«Son talent est trop grand», disent les uns, «la tête ne suit pas toujours», ajoutent les autres. Bref, Romario de Souza de Faria, né à Rio de Janeiro il y a 31 ans, est inclassable.
C’est pourtant ce phénomène, qui manie avec dextérité un ballon, que les joueurs de l’équipe de Franc devront surveiller mardi lors du match d’ouverture du Tournoi de France au stade Gerland de Lyon (centre-est). S’il peut paraître lourd, empoté, le «petit gros» peut aussi décocher «LE» tir, «LA» passe ou marquer encore «LE» but.
C’est la différence entre un bon joueur et un grand joueur», indique l’arrière Roberto Carlos, son camarade de sélection. C’est pour cela aussi que son duo avec l’astre Ronaldo s’annonce explosif, déroutant... sur le papier.
Le génie, toutefois, ne vient pas sur commande. Les absences de Romario sont aussi célèbres que ses coups d’éclat. Le match perdu en Norvège vendredi (4-2) démontre ainsi que l’addition de deux des meilleurs attaquants du monde ne donne pas toujours un résultat positif.
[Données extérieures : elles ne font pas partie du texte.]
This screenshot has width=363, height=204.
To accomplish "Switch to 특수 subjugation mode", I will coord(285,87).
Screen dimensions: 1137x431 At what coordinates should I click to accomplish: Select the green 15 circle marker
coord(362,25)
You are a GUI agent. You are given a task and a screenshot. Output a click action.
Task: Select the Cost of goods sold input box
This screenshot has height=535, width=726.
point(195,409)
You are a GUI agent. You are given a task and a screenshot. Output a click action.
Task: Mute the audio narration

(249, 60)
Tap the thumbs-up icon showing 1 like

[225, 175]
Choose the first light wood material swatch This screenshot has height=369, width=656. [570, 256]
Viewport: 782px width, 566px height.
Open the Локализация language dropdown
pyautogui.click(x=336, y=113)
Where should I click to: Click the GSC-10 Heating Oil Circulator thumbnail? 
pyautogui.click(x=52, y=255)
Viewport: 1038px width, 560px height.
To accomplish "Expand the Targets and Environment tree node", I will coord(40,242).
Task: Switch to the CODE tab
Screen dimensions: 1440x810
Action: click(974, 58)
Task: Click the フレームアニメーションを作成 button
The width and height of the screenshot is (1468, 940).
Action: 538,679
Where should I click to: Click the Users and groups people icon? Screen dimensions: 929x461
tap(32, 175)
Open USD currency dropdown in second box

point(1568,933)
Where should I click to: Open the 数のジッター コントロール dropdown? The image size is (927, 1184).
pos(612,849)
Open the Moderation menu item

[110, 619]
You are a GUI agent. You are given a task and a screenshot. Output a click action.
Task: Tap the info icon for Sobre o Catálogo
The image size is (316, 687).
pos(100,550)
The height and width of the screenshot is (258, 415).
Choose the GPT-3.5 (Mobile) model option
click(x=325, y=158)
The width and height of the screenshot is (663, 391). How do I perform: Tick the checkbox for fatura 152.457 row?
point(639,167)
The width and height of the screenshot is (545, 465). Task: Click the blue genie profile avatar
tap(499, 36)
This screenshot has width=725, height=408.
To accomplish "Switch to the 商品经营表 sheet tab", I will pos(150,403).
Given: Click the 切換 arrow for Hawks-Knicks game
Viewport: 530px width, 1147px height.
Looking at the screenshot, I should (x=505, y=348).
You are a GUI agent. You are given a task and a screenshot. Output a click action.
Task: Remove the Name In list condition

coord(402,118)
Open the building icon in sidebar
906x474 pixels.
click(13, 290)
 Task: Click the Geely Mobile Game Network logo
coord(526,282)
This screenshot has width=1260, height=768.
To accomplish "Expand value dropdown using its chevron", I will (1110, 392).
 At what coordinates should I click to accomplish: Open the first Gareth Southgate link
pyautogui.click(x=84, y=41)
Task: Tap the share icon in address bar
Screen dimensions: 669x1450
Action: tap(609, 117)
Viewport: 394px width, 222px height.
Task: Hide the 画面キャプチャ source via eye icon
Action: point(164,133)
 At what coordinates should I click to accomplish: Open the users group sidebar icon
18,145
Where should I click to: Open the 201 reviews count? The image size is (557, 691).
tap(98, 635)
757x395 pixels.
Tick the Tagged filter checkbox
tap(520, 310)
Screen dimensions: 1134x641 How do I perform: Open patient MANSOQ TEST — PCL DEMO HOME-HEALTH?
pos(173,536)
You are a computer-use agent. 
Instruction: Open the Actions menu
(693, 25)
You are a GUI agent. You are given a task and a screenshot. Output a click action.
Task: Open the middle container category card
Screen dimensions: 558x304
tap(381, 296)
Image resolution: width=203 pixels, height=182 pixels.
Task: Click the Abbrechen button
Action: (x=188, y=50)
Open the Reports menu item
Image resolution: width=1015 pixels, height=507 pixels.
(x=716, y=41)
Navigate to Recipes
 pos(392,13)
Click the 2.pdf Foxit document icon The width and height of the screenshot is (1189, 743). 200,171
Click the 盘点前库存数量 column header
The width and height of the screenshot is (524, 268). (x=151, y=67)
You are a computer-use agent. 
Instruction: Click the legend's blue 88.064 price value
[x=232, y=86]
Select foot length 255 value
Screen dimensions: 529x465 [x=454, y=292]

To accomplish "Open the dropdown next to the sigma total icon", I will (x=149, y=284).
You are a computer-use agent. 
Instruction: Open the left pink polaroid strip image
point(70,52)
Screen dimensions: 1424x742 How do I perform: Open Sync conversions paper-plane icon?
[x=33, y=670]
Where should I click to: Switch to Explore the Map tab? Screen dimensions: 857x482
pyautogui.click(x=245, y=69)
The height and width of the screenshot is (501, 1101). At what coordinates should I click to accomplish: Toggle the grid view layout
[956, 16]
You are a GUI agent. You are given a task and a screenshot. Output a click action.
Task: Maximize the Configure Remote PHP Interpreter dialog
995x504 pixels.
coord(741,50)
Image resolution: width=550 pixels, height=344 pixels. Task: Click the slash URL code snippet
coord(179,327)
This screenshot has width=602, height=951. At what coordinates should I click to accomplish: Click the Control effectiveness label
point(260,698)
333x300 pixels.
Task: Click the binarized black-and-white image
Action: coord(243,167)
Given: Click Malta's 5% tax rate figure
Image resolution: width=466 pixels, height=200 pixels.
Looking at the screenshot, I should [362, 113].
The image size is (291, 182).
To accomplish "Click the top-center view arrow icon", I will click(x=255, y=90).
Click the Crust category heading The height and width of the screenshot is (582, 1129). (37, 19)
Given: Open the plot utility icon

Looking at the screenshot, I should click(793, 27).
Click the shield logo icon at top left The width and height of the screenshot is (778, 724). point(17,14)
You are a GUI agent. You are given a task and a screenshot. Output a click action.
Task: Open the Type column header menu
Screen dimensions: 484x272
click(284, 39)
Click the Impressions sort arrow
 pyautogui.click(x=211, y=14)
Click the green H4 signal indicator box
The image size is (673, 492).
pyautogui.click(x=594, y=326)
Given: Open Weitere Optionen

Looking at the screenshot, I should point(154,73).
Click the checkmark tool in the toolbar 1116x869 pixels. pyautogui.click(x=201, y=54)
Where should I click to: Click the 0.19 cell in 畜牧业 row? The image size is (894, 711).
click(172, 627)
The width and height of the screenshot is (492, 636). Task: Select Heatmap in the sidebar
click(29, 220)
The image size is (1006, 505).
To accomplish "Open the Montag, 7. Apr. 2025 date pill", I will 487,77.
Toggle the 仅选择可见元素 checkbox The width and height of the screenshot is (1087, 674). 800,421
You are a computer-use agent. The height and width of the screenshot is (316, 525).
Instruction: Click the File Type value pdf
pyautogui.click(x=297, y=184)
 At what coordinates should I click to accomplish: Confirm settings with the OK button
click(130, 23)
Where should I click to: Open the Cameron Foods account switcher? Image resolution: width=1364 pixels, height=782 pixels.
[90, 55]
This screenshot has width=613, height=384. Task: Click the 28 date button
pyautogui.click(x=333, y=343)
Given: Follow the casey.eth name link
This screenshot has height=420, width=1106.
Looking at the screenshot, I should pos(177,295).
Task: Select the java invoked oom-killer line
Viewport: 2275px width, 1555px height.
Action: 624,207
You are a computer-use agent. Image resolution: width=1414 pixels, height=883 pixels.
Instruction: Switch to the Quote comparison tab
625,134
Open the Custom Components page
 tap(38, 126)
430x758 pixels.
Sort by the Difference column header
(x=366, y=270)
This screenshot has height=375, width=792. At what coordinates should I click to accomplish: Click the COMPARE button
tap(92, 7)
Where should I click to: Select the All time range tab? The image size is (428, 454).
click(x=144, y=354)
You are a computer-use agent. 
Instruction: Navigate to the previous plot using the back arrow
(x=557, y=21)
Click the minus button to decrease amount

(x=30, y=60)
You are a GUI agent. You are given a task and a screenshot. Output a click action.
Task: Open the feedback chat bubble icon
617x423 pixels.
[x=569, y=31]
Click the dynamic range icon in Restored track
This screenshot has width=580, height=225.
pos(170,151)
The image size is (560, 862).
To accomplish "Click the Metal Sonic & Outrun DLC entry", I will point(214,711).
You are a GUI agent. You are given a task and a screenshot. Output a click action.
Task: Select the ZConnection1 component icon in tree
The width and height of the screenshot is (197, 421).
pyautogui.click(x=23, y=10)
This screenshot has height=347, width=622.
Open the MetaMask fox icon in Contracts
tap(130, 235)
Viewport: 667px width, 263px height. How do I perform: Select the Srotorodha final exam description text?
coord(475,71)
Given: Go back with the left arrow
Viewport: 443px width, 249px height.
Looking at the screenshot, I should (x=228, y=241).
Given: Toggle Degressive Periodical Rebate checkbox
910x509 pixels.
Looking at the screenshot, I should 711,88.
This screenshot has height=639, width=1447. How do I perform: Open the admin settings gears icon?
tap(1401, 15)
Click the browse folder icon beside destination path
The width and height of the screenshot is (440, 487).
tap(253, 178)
Cependant, l’enfant terrible brésilien semble avoir accompli sa traversée du désert, une mue nécessaire pour poursuivre sa carrière. Après avoir fait le tri dans sa vie privée, le meilleur joueur de la dernière Coupe du monde est devenu plus mature, ses écarts de conduite (nocturne) ne le taraudent plus comme autrefois. A Flamengo, le club de ses amours, il a retrouvé une constance qui lui faisait défaut depuis son passages au FC Barcelone. «Avec l’âge, on cerne mieux les responsabilités qui vous entourent», précise-t-il.
Cet âge justement va probablement le pousser à retourner au FC Valence, après y être parti en début de saison avec pertes et fracas (prêté par le club espagnol pour une saison à Flamengo au Brésil). A la «Romario» en somme, car fidèle à une réputation établie, il ne peut rien faire dans la simplicité.